Over spring and summer 2021, Duke welcomed six veteran transfers into the program. Though three are currently regular rotation players, one has established themself as the best player on a top-15 team: Celeste Taylor.
“Celeste—that’s an All-American,” Georgia Tech head coach Nell Fortner said Sunday after her team’s 65-47 loss to the Blue Devils. “She might be Player of the Year in the ACC, she’s just having a heck of a season. She’s just so quick, and crafty, can shoot the heck out of the ball. And she’s just an all-around really, really good player. And she’s using every bit of her ability right now.”
After a cold start to the game at McCamish Pavilion in Atlanta, Taylor exploded for nine points on 4-of-4 shooting in the third quarter, adding a pair of second-half assists and steals. She led No. 13 Duke (16-1, 6-0 in the ACC) in points, rebounds, assists and steals, the eighth time this season that she has led the team in scoring and the 10th time she has led in steals. The Yellow Jackets (9-9, 0-7) had no answer for Taylor on either end, especially as she pulled Duke ahead after halftime.
Coming into the second half, the Blue Devils trailed by one point, and had scored just five points after the second-quarter media timeout. But over the first six-plus minutes of the third, Duke went on a 15-4 run. Taylor scored nine of those 15 and smothered the Yellow Jackets’ offense with a pair of steals and a block. Before she checked out with a minute left in the quarter, she added a pair of assists to keep the Blue Devils’ lead at double digits.
“Celeste is one of the finest two-way players in the country. And she impacts winning: The plays that she makes have a direct influence on winning games. And that’s the highest compliment that I can give a player,” said Duke head coach Kara Lawson. “She is very intelligent on both ends … and then she has really explosive athleticism. So you couple that brain with explosive athleticism and, well, it’s hard. So she’s everywhere. And she gets deflections, out in transition, she finishes, she really leads our team in every way.”

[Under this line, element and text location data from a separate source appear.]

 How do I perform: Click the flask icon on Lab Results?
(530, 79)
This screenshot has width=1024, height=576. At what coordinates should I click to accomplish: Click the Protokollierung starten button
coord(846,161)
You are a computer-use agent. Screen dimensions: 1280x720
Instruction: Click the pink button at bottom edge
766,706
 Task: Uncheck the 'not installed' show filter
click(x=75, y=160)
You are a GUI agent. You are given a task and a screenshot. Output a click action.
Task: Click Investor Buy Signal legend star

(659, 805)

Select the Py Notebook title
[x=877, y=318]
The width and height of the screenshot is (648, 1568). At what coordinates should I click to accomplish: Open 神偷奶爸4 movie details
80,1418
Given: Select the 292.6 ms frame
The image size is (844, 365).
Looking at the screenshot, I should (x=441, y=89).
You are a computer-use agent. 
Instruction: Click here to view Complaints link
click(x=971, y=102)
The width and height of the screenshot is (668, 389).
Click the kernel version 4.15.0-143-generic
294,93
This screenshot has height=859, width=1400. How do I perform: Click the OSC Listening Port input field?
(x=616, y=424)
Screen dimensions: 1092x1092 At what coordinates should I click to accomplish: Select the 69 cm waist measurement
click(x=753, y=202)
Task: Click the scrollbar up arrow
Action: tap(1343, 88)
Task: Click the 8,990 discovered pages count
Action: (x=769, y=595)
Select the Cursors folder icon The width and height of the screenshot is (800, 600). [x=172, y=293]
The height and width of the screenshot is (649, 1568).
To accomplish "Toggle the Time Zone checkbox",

“And I thought, in that third quarter, she willed us to that lead and I thought took over the game,” Lawson added
It was clear from her first day in Durham that Taylor was a premier defensive force. In her first ranked matchup as a Blue Devil, Taylor spent her time covering Iowa superstar Caitlin Clark, who shot 9-of-27 that night. Against No. 1 South Carolina, Taylor helped hold the starting Gamecock backcourt to 4-of-22 from the field. Taylor’s assignment against Penn was Kayla Padilla, a two-time First Team All-Ivy selection, who shot 7-of-20 for the game.
In an ACC full of standout guard defenders, Taylor has been one of the very best. And it’s a boon to everyone around her, too.
“Man, Celeste gives us confidence,” Duke senior Elizabeth Balogun said. “Like, ‘if Celeste go, we go.’ She gives us so much confidence. People don’t understand how much confidence she gives us. [If] she’s doing good on defense, you have no choice but to do good on defense. Because it’s just so contagious. … When you see her going hard, you just go. It’d be dumb not to play hard for her, because she’s going hard for everybody. So that’s just a player that is rare to even find in today’s game.”
Taylor’s status as an excellent guard defender was known before she got to Duke. When she left Texas, her defensive playmaking was as good as any guard in the country, but her offensive game wasn’t quite as skilled: in her sophomore season at Texas, she ranked in the 89th percentile among guards in usage rate, but in only the 29th percentile in true-shooting, per CBB Analytics.
But that was the old Taylor. Per Her Hoop Stats, the only players in the ACC this year running higher usage rates and true-shooting marks than Taylor are preseason ACC Player of the Year Elizabeth Kitley and National Player of the Year candidate Ta’Niya Latson. Her once-suspect jumper has improved each and every year, and this year she ranks in the 74th percentile in jump shot efficiency and in the 85th percentile in shooting off the dribble, per Synergy. A 3-point form that was once herky-jerky has gotten smoother, helping her to shoot nearly 40% on more than four threes per game.
Taylor’s improvement has paid dividends for both the Blue Devils and for Taylor herself. Duke was in dire need of more efficient shot-creation and spacing last year, and Taylor’s development has been one of the biggest reasons for the team’s offensive growth. And for Taylor, the improved jumper has been a major reason why The Next and ESPN project her as a first-round pick in the 2023 WNBA Draft.
“Celeste is just a consistent worker,” said Lawson. “And I think the game is starting to slow down for her—mentally. She still plays fast, so when I say ‘the game is starting to slow down,’ she’s not slowing down, but she’s seeing the game and making reads quicker. … I just think her poise has gone to a different level. She’s seeing things easier and quicker, and that’s enabling her to make more plays.”